Exercise brief =>
Render the records below as a Markdown table with the columns Row and Line. Give each non-blank line its own numbered row.

-- Stored data follows --

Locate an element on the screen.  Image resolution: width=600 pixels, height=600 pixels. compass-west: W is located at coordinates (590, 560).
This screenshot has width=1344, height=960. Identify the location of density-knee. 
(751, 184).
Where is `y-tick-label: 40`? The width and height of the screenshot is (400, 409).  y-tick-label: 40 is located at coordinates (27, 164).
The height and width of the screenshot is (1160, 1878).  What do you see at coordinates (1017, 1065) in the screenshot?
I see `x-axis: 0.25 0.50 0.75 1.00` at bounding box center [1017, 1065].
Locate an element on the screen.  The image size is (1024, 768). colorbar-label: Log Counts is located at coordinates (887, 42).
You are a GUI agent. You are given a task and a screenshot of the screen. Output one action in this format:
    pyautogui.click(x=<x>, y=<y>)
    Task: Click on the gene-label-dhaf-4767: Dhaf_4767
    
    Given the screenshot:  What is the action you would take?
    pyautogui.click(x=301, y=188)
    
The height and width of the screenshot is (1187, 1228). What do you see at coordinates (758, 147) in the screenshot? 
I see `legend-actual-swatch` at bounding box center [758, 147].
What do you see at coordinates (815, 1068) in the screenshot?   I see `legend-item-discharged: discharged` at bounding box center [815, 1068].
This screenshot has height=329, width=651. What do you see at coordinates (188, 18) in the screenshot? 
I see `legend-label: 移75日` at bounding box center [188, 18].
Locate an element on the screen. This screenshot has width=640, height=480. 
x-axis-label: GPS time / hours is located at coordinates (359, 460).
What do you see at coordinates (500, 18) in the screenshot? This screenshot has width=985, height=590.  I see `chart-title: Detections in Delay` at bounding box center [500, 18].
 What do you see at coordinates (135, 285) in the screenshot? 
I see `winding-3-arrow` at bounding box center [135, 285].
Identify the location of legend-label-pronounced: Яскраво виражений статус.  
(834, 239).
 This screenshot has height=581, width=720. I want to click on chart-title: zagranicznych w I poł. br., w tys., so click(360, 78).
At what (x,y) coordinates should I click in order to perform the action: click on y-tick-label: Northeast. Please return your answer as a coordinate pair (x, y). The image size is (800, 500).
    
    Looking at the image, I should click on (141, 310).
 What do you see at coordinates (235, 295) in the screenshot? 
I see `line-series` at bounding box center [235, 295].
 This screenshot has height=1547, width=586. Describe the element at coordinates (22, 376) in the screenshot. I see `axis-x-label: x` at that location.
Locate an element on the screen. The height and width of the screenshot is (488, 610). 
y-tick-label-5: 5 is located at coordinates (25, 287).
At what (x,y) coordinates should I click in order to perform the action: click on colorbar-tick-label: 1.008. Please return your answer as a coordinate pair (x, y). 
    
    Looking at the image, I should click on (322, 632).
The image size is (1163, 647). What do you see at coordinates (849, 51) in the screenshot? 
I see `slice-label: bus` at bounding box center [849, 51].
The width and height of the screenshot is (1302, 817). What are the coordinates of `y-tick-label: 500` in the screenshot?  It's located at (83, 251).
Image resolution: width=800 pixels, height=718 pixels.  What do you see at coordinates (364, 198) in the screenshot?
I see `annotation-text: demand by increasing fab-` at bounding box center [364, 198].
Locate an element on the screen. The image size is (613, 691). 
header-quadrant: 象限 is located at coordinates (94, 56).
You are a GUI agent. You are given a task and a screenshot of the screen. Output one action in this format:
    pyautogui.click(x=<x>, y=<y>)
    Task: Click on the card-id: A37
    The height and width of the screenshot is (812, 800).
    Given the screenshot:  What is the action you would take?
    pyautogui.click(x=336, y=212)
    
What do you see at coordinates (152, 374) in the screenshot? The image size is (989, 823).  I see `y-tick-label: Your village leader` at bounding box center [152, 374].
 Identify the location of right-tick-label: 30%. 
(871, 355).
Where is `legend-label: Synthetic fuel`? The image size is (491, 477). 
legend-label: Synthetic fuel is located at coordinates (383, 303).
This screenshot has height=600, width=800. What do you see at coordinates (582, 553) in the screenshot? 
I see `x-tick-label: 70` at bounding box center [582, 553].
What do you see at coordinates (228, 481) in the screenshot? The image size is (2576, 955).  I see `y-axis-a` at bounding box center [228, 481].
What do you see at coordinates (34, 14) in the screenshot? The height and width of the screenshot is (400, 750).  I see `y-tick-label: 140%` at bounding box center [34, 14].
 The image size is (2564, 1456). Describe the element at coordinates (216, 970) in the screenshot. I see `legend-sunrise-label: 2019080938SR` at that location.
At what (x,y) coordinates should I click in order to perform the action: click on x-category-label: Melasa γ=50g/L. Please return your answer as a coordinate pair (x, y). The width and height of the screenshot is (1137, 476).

-- Stored data concluded --

Result for this task =>
| Row | Line |
|---|---|
| 1 | Locate an element on the screen.  Image resolution: width=600 pixels, height=600 pixels. compass-west: W is located at coordinates (590, 560). |
| 2 | This screenshot has width=1344, height=960. Identify the location of density-knee.  |
| 3 | (751, 184). |
| 4 | Where is `y-tick-label: 40`? The width and height of the screenshot is (400, 409).  y-tick-label: 40 is located at coordinates (27, 164). |
| 5 | The height and width of the screenshot is (1160, 1878).  What do you see at coordinates (1017, 1065) in the screenshot? |
| 6 | I see `x-axis: 0.25 0.50 0.75 1.00` at bounding box center [1017, 1065]. |
| 7 | Locate an element on the screen.  The image size is (1024, 768). colorbar-label: Log Counts is located at coordinates (887, 42). |
| 8 | You are a GUI agent. You are given a task and a screenshot of the screen. Output one action in this format: |
| 9 |     pyautogui.click(x=<x>, y=<y>) |
| 10 |     Task: Click on the gene-label-dhaf-4767: Dhaf_4767 |
| 11 |     Given the screenshot:  What is the action you would take? |
| 12 |     pyautogui.click(x=301, y=188) |
| 13 | The height and width of the screenshot is (1187, 1228). What do you see at coordinates (758, 147) in the screenshot?  |
| 14 | I see `legend-actual-swatch` at bounding box center [758, 147]. |
| 15 | What do you see at coordinates (815, 1068) in the screenshot?   I see `legend-item-discharged: discharged` at bounding box center [815, 1068]. |
| 16 | This screenshot has height=329, width=651. What do you see at coordinates (188, 18) in the screenshot?  |
| 17 | I see `legend-label: 移75日` at bounding box center [188, 18]. |
| 18 | Locate an element on the screen. This screenshot has width=640, height=480.  |
| 19 | x-axis-label: GPS time / hours is located at coordinates (359, 460). |
| 20 | What do you see at coordinates (500, 18) in the screenshot? This screenshot has width=985, height=590.  I see `chart-title: Detections in Delay` at bounding box center [500, 18]. |
| 21 |  What do you see at coordinates (135, 285) in the screenshot?  |
| 22 | I see `winding-3-arrow` at bounding box center [135, 285]. |
| 23 | Identify the location of legend-label-pronounced: Яскраво виражений статус.   |
| 24 | (834, 239). |
| 25 |  This screenshot has height=581, width=720. I want to click on chart-title: zagranicznych w I poł. br., w tys., so click(360, 78). |
| 26 | At what (x,y) coordinates should I click in order to perform the action: click on y-tick-label: Northeast. Please return your answer as a coordinate pair (x, y). The image size is (800, 500). |
| 27 |     Looking at the image, I should click on (141, 310). |
| 28 |  What do you see at coordinates (235, 295) in the screenshot?  |
| 29 | I see `line-series` at bounding box center [235, 295]. |
| 30 |  This screenshot has height=1547, width=586. Describe the element at coordinates (22, 376) in the screenshot. I see `axis-x-label: x` at that location. |
| 31 | Locate an element on the screen. The height and width of the screenshot is (488, 610).  |
| 32 | y-tick-label-5: 5 is located at coordinates (25, 287). |
| 33 | At what (x,y) coordinates should I click in order to perform the action: click on colorbar-tick-label: 1.008. Please return your answer as a coordinate pair (x, y).  |
| 34 |     Looking at the image, I should click on (322, 632). |
| 35 | The image size is (1163, 647). What do you see at coordinates (849, 51) in the screenshot?  |
| 36 | I see `slice-label: bus` at bounding box center [849, 51]. |
| 37 | The width and height of the screenshot is (1302, 817). What are the coordinates of `y-tick-label: 500` in the screenshot?  It's located at (83, 251). |
| 38 | Image resolution: width=800 pixels, height=718 pixels.  What do you see at coordinates (364, 198) in the screenshot? |
| 39 | I see `annotation-text: demand by increasing fab-` at bounding box center [364, 198]. |
| 40 | Locate an element on the screen. The image size is (613, 691).  |
| 41 | header-quadrant: 象限 is located at coordinates (94, 56). |
| 42 | You are a GUI agent. You are given a task and a screenshot of the screen. Output one action in this format: |
| 43 |     pyautogui.click(x=<x>, y=<y>) |
| 44 |     Task: Click on the card-id: A37 |
| 45 |     The height and width of the screenshot is (812, 800). |
| 46 |     Given the screenshot:  What is the action you would take? |
| 47 |     pyautogui.click(x=336, y=212) |
| 48 | What do you see at coordinates (152, 374) in the screenshot? The image size is (989, 823).  I see `y-tick-label: Your village leader` at bounding box center [152, 374]. |
| 49 |  Identify the location of right-tick-label: 30%.  |
| 50 | (871, 355). |
| 51 | Where is `legend-label: Synthetic fuel`? The image size is (491, 477).  |
| 52 | legend-label: Synthetic fuel is located at coordinates (383, 303). |
| 53 | This screenshot has height=600, width=800. What do you see at coordinates (582, 553) in the screenshot?  |
| 54 | I see `x-tick-label: 70` at bounding box center [582, 553]. |
| 55 | What do you see at coordinates (228, 481) in the screenshot? The image size is (2576, 955).  I see `y-axis-a` at bounding box center [228, 481]. |
| 56 | What do you see at coordinates (34, 14) in the screenshot? The height and width of the screenshot is (400, 750).  I see `y-tick-label: 140%` at bounding box center [34, 14]. |
| 57 |  The image size is (2564, 1456). Describe the element at coordinates (216, 970) in the screenshot. I see `legend-sunrise-label: 2019080938SR` at that location. |
| 58 | At what (x,y) coordinates should I click in order to perform the action: click on x-category-label: Melasa γ=50g/L. Please return your answer as a coordinate pair (x, y). The width and height of the screenshot is (1137, 476). |